Anomaly Detection Benchmarking
To build, train, and evaluate machine learning models for anomaly detection (such as Isolation Forests, Autoencoders, or LSTM networks), you need two distinct datasets:
- Clean Baseline Training Data: Completely free of anomalies, used to train the model to learn the “normal” operational boundaries of the system.
- Contaminated Test Data with Ground-Truth Labels: Contains both normal patterns and realistic stochastically-injected anomalies, with a perfect binary classification target column (
is_anomaly: 0 or 1) to compute evaluation metrics (Precision, Recall, F1-Score, ROC-AUC).
By using deterministic seeding, ts-data-generator makes creating these paired datasets incredibly simple.
📐 The Paired-Generation Strategy
To generate a perfectly labeled dataset, we exploit the library’s PCG64 seeding engine:
- We generate a baseline dataframe using a specific
seedwithout adding any anomalies. This represents the absolute, clean ground-truth normal behavior. - We generate a contaminated dataframe using the exact same seed and trend parameters, but we attach a list of anomalies.
- Because the seeds are identical, the underlying base trend, noise, and dimensional broadcasting are completely identical in both runs.
- We compute the perfect binary label
is_anomalyby simply comparing where the clean dataframe differs from the contaminated dataframe: \(\text{is\_anomaly}_t = \begin{cases} 1 & \text{if } y_{\text{contaminated}, t} \neq y_{\text{baseline}, t} \text{ or } y_{\text{contaminated}, t} \text{ is NaN} \\ 0 & \text{otherwise} \end{cases}\)
🐍 Complete Python API Machine Learning Pipeline
Here is a complete, runnable script that generates a clean training dataset and a stochastically-contaminated test dataset with perfect classification labels, ready for consumption by models in Scikit-Learn or PyTorch.
import pandas as pd
import numpy as np
from ts_data_generator import DataGen
from ts_data_generator.utils.trends import SinusoidalTrend, ARNoiseTrend
from ts_data_generator.anomalies import PointAnomaly, MissingData
# ==========================================
# 1. SETUP SHARED SIMULATION CONFIGURATION
# ==========================================
SEED = 42
START_DATE = "2024-01-01"
END_DATE = "2024-01-15"
GRANULARITY = "h" # Hourly readings
# A typical industrial temperature sensor: daily cycle + sticky AR(1) fluctuations
sensor_trends = {
SinusoidalTrend(amplitude=12.0, freq=1.0), # Daily thermal cycle
ARNoiseTrend(decay=0.85, noise_std=1.5) # Atmospheric drift volatility
}
# ==========================================
# 2. GENERATE CLEAN BASELINE TRAINING DATA
# ==========================================
print("Generating clean baseline training dataset...")
dg_train = DataGen(seed=SEED)
dg_train.start_datetime = START_DATE
dg_train.end_datetime = END_DATE
dg_train.to_granularity(GRANULARITY)
# Add metric without any anomalies list
dg_train.add_metric(
name="sensor_temperature",
trends=sensor_trends
)
df_train = dg_train.data.copy()
print(f"Training Data Generated: {df_train.shape[0]} rows.
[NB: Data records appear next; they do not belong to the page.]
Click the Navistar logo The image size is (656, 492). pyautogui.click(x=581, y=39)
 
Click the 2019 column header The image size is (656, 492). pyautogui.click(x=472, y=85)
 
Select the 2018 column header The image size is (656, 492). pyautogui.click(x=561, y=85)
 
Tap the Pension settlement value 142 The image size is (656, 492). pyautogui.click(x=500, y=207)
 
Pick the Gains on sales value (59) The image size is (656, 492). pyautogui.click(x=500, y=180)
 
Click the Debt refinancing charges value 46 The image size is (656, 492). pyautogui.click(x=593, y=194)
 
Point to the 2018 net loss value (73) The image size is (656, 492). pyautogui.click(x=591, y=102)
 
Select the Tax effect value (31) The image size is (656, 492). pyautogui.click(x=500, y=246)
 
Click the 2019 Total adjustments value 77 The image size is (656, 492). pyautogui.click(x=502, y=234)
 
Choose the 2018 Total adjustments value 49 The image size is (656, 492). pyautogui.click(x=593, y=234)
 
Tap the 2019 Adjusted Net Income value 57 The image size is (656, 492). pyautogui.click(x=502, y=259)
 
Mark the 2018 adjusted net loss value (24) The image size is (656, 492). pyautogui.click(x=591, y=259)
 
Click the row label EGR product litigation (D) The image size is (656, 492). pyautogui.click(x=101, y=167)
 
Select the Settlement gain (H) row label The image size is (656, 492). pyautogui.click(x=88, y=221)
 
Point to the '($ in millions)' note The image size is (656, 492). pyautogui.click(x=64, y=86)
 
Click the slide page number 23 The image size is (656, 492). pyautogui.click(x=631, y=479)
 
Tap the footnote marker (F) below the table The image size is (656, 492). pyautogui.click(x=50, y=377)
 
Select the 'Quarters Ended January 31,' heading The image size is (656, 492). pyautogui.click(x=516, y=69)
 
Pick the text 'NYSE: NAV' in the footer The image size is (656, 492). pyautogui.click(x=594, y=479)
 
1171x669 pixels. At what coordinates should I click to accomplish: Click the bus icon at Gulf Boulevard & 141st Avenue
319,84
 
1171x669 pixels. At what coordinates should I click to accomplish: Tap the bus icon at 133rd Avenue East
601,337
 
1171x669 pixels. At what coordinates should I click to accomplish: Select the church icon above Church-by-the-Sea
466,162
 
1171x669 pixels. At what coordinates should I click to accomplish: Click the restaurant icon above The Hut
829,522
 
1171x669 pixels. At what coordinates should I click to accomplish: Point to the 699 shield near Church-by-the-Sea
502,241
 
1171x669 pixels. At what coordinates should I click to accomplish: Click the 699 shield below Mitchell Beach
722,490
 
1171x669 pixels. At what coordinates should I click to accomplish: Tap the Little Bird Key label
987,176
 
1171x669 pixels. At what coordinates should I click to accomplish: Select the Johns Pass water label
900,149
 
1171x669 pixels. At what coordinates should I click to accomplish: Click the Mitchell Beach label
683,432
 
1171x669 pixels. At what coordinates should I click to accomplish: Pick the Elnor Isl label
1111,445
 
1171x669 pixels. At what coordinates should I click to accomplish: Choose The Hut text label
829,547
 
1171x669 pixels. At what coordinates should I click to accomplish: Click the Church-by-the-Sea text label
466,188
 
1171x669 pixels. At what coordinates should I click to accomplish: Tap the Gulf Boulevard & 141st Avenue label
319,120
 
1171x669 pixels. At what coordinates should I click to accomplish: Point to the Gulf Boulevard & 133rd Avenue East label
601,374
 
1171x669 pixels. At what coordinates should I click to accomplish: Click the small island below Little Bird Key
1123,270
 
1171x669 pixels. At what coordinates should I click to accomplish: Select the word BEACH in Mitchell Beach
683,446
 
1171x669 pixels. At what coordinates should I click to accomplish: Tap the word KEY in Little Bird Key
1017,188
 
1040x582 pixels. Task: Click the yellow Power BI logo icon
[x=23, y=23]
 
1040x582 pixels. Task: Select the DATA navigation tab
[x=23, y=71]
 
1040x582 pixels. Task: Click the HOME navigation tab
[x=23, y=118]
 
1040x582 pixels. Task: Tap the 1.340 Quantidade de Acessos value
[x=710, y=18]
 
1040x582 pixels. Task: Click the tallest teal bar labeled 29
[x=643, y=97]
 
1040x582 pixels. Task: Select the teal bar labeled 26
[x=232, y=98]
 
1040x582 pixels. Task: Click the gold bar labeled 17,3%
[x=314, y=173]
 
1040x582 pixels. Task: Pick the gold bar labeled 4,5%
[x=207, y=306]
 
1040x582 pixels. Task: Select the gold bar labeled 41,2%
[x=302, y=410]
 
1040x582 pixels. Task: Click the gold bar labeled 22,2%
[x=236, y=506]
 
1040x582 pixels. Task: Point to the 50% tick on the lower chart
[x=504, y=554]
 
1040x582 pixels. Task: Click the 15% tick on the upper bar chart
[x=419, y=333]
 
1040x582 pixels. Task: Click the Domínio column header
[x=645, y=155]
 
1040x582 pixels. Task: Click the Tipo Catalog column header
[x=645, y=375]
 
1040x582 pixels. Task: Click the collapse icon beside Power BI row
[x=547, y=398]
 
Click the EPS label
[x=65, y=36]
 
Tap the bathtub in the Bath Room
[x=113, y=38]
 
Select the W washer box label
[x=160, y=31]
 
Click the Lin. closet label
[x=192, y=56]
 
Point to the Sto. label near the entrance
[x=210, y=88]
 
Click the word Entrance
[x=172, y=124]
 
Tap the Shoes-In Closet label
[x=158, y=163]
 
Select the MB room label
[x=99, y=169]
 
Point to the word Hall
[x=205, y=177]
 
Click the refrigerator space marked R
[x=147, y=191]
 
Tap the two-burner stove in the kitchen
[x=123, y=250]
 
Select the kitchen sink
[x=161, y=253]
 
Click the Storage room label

Anomalies present: 0\n")
# ==========================================
# 3. GENERATE CONTAMINATED TEST DATA (SAME SEED!)
# ==========================================
print("Generating contaminated test dataset...")
# Add stochastically triggered anomalies
point_spikes = PointAnomaly(probability=0.015, mode="additive", magnitude=(20.0, 40.0))
data_dropouts = MissingData(mode="burst", burst_probability=0.01, min_length=2, max_length=4)
dg_test = DataGen(seed=SEED)
dg_test.start_datetime = START_DATE
dg_test.end_datetime = END_DATE
dg_test.to_granularity(GRANULARITY)
# Add metric with the SAME trends, but WITH the anomalies list
dg_test.add_metric(
name="sensor_temperature",
trends=sensor_trends,
anomalies=[point_spikes, data_dropouts]
)
df_test = dg_test.data.copy()
# ==========================================
# 4. COMPUTE EXACT GROUND-TRUTH BINARY LABELS
# ==========================================
# An anomaly exists wherever:
# A) The clean value does not match the contaminated value, OR
# B) The contaminated value has been dropped out to NaN (sensor failure)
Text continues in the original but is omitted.